# What Recession? TV Sales Soar



## phrelin (Jan 18, 2007)

Here's what anyone paying attention could have predicted, from TV Week:


> North American television shipments in the second quarter jumped 28% from a year earlier, marking the largest leap in at least four years and defying the U.S. economic downturn, NPD Group unit DisplaySearch said today....
> 
> TV manufacturers shipped 9.3 million sets during the quarter as shipments of liquid-crystal display televisions, which accounted for 80% of all TVs sent, surged 52%, according to the report. The jump, the largest year-over-year increase since DisplaySearch started tracking shipments in 2004, was also fed by a 34% rise in plasma-TV shipments.
> 
> ...U.S. consumers are buying more TVs amid the economic downturn as they prepare for the switchover to all-digital broadcasts from analog next February.


And virtually all those TV sets will be HD capable. By 2011, the vast majority of American homes may not be able to afford heat, but they'll have HD. Because I'm a Dish customer and my wife won't let me cut down any trees to see DirecTV satellites, I hope there's going to be alot of TurboHD customers. But both satellite companies are well ahead of cable in providing decent HD when you take the nation as a whole.


----------



## TheRatPatrol (Oct 1, 2003)

And I'm sure most of those people are putting it on their already over charged credit cards.


----------



## GaryPotter (Apr 12, 2008)

I'm not surprised at all. Everyone with ancient TVs would probably just rather get a new one rather than use a set-top box.


----------



## dbconsultant (Sep 13, 2005)

Nobody can afford the gas so, instead of going somewhere on vacation, they're buying HD tv's and watching the Travel Channel in HD! :lol:


----------



## lee635 (Apr 17, 2002)

And you don't have to "fill up" a new tv. :lol:

You are probably more on target than you realize. I remember an economics prof talking about inversion behavior among consumers during times of instability.

I think all the digital conversion advertisements are getting folks off their duffs too.



dbconsultant said:


> Nobody can afford the gas so, instead of going somewhere on vacation, they're buying HD tv's and watching the Travel Channel in HD! :lol:


----------



## Chandu (Oct 3, 2005)

http://www.product-reviews.net/2008/10/24/sony-and-samsung-gloomy-earnings-forecasts-hits-asian-economy/

Sony and Samsung earnings tank on poor outlook for consumer electronics. However, Samsung is theoretically best poised for recovery, not necessarily on the back of TV sales, but memory chips, mobile handsets etc.


----------



## phrelin (Jan 18, 2007)

Chandu said:


> http://www.product-reviews.net/2008/10/24/sony-and-samsung-gloomy-earnings-forecasts-hits-asian-economy/
> 
> Sony and Samsung earnings tank on poor outlook for consumer electronics. However, Samsung is theoretically best poised for recovery, not necessarily on the back of TV sales, but memory chips, mobile handsets etc.

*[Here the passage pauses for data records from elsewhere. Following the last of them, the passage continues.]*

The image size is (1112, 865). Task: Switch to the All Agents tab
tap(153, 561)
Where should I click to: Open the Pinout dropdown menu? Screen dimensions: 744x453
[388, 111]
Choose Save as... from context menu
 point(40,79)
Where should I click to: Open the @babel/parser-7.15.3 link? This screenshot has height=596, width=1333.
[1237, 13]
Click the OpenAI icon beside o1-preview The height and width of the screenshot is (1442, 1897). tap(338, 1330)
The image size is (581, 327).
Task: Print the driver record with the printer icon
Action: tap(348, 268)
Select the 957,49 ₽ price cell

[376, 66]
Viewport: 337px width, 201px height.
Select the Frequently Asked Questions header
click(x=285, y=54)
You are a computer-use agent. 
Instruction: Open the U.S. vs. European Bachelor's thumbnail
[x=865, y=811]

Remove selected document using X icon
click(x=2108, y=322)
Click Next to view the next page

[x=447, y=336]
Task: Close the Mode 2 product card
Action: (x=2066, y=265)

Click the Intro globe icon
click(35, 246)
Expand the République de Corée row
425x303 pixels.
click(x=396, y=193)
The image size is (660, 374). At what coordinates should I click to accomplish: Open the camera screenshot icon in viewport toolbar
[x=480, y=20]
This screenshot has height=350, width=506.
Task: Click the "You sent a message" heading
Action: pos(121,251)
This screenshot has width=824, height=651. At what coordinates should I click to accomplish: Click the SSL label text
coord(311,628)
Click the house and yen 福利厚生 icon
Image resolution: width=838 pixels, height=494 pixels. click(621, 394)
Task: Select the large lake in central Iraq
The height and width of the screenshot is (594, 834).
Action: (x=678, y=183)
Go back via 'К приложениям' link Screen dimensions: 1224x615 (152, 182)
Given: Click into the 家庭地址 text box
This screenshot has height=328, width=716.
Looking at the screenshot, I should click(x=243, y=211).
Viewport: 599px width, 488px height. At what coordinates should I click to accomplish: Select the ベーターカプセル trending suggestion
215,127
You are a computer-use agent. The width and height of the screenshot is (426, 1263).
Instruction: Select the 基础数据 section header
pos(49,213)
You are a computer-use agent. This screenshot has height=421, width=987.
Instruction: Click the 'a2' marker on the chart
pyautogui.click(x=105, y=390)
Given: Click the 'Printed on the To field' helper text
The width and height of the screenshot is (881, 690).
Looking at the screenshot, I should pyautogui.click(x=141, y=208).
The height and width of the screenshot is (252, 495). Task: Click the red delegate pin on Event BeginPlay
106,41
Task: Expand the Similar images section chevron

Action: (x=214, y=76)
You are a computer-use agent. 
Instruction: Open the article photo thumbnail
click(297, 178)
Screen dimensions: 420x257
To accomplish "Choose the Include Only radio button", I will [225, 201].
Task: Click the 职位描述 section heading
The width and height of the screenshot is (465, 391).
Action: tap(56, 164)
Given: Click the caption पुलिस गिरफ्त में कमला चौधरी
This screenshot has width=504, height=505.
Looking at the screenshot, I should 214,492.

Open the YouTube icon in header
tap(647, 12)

Funny how two months can change the outlook. But I still see a spike in TV sales in January and February.


----------



## HIPAR (May 15, 2005)

Was that based upon data from before the economic calamity?

The economy was actually doing reasonably well before the excesses of the last 15 years caused its collapse. Like anything else built upon a weak foundation, everything looks just fine before a monumental collapse. 

Let's wait for the 'Black Friday' sales results.

--- CHAS


----------



## n3ntj (Dec 18, 2006)

Heck, with the volatility of the stock market each day, a big screen TV seems like a better investment than buying stock. At least you know you'll still have the TV tomorrow. Black Friday should be 'happening' day for flat screen TV sales.. due to the regular sales frenzy and the digital switch coming in a few months.


----------



## Chandu (Oct 3, 2005)

HIPAR said:


> Let's wait for the 'Black Friday' sales results.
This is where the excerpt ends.